Muslim: "Yaa Allahu Jalla wa Ta'ala, sungguh kiranya Engkau tiada pernah mengingkari janji"
*****
Kontroversi yang ditimbulkan oleh Mendikbub Anies Baswedan mantan rektor Universitas Paramadina tentang tata tertib pelaksanaan berdoa bagi murid sebelum dan sesudah proses jam belajar menunjukkan seperti apa Revolusi Mental yang dituju oleh pemerintahan ini.

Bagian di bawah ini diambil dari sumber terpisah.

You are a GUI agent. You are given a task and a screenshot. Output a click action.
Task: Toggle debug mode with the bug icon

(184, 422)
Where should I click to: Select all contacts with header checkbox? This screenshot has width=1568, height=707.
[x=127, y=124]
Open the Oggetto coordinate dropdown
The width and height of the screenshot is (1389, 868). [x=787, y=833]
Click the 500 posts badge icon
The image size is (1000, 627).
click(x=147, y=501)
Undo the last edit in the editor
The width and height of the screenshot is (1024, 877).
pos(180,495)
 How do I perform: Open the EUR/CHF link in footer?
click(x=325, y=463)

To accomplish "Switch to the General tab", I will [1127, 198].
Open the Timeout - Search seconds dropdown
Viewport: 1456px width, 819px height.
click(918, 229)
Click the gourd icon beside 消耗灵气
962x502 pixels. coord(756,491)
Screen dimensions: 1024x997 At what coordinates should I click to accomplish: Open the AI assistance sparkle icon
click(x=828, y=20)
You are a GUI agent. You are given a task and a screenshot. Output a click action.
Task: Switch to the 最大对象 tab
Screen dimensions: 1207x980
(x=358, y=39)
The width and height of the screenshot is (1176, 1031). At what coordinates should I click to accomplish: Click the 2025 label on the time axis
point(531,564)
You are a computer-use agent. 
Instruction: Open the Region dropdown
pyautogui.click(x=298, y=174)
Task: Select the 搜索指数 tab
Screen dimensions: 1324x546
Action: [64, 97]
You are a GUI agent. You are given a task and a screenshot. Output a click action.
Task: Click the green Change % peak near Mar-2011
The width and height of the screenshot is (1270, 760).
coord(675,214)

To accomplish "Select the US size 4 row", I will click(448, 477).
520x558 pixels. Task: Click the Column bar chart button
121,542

Hanya atas kasak-kusuk dan desakan segelintir wali murid yang tidak menerima melihat penyebutan lafadz Allah oleh sejumlah murid-murid sekolah yang kemudian di respon oleh Kemendikbud. Keluhan yang tidak substantif oleh minoritas tersebut direspon dengan sangat oleh Anies. Hal ini menunjukkan sebenarnya dimana posisi dari pemahaman seorang Mendikbud.
Meskipun ada sanggahan terkait pemahaman pria yang pernah mengikuti konvensi yang diselenggarakan oleh Partai Demokrat sebagai capres tersebut sebagai pengusung pemahaman pluralisme dan liberalisme namun ide dan wacana perbaikan tatib berdoa yang tidak boleh menggunakan idion-idiom agama Islam misalnya penyebutan asmaul husna' telah memelekkan mata muslim siapa Anies Baswedan sesungguhnya.
"Terlalu berlebihan," ujar Ketua Umum Badan Kontak Majelis Taklim, Tuty Alawiyah saat dihubungi Republika Online, Rabu (10/12). Memang pemahaman SEPILIS (sekularisme, pluralisme dan liberalisme) menafsirkan secara serampangan dalam konteks keanekarupaan. Anies Baswedan mungkin luput memahami betapa setiap agama memiliki ragam dan corak cara beribadatnya dan tidak bisa digeneralisir atau disamaratakan.
Pria yang dianggap memiliki integritas (katanya) ini membantah terkait upaya intervensi pemerintah terkait kebebasan menjalankan keyakinan warga negara terhadap agama yang resmi dan diakui oleh negara.
"Di situ letak masalahnya. Pernyataan saya dianggap seakan-akan kita yang ngatur akan gunakan doa dari agama apa. Itu jelas-jelas bukan domainnya kita tapi di kementerian agama," ujar mantan rektor Universitas Paramadina itu.